The workflow we use internally is:

  • New broadcasts are always transcribed using the absolute latest model to incorporate the latest accuracy improvements. While this can create discontinuity issues as errors are corrected, it allows us to keep pace with the latest SOTA model capabilities. Additionally, Chirp specifically does not offer model versioning, so there is no technical way to fix on a specific model version.
  • We rerun a curated selection of broadcasts that capture a range of ordinary and edge case content monthly through the model and diff their results against the previous few months. If there is a major leap in performance overall or on specific edge cases, we flag this for human confirmation and review.
  • If we determine that the improvement is so substantial or that, while more modest, would have an outsized impact on accuracy for specific high-profile scholarly or journalistic questions, we will evaluate reprocessing our historical archive through the new model.
  • Using the diffs, we will examine whether the model improvement is broad or narrowly impactful of specific edge cases. Perhaps performance on a specific dialect is vastly improved – we might search our archives for typographical errors indicative of that dialect under the previous models and rerun just those broadcasts. Perhaps a major feature upgrade is released for a single language (Chirp added automatic punctuation for Ukrainian which was missing from STT V1) – we will scan for all broadcasts containing that language, etc. This way we can be highly precise about restricting our reprocessing to the smallest possible slice of the full archive.

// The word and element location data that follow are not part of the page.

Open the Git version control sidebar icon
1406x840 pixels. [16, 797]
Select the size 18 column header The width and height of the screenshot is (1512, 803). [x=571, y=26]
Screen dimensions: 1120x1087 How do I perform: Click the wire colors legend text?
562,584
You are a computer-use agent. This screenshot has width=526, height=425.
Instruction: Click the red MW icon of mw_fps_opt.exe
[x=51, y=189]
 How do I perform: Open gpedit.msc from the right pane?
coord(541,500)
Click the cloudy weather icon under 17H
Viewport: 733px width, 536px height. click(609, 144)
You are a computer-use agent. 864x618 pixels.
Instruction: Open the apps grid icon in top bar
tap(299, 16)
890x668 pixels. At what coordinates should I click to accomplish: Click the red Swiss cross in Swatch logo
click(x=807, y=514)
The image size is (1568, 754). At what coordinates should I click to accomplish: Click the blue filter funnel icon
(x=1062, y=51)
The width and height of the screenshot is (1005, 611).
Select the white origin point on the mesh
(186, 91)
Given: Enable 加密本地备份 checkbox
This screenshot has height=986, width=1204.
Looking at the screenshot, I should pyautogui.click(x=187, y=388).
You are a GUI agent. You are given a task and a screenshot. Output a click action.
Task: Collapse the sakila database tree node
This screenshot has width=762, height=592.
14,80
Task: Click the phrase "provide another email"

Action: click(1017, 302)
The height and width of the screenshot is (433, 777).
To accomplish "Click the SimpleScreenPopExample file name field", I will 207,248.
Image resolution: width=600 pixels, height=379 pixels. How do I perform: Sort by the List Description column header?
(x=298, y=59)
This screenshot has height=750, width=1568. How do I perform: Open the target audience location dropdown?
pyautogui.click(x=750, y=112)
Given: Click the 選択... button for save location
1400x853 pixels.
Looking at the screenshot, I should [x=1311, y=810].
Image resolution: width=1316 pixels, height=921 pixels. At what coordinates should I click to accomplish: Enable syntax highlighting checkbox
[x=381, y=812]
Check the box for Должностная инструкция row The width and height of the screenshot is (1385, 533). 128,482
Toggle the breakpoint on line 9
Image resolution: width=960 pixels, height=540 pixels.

We've found this workflow to be highly effective in monitoring for the kinds of changes that directly impact our specific use case and minimizing reprocessing costs by narrowly focusing reprocessing on only the smallest portion of content believed to be directly affected by the model update. For provenance and comparison purposes we record each version permanently in a meta log associated with each broadcast that allows us to go back over time to assess improvement gains across specific metrics – more to come on that in the future.